SUPPLIED MATERIAL

━━━━━━━━━━━━━━━━━━━━

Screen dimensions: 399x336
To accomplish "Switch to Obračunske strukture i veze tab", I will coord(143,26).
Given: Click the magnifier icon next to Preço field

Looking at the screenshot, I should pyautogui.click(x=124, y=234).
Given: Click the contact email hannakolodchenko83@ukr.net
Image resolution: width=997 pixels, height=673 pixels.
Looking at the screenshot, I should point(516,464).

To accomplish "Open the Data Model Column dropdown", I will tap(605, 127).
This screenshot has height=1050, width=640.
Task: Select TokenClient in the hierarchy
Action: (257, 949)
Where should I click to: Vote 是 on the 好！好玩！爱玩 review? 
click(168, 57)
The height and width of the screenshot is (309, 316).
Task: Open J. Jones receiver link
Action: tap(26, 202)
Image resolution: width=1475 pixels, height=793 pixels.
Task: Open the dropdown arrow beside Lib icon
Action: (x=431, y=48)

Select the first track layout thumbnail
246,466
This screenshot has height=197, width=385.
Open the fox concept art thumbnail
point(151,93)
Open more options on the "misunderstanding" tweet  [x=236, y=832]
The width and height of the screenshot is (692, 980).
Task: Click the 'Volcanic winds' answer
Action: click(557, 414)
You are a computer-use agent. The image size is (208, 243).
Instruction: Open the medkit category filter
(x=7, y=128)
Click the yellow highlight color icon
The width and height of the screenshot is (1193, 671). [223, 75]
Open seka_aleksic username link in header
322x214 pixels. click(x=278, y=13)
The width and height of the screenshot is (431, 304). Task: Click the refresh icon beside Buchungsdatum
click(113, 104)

━━━━━━━━━━━━━━━━━━━━

WORK REQUIRED
In the reply, include exactly the lines from the beginning of the entries above through the line holding "Given: Click the contact", and nothing besides.

RESPONSE AREA
Screen dimensions: 399x336
To accomplish "Switch to Obračunske strukture i veze tab", I will coord(143,26).
Given: Click the magnifier icon next to Preço field

Looking at the screenshot, I should pyautogui.click(x=124, y=234).
Given: Click the contact email hannakolodchenko83@ukr.net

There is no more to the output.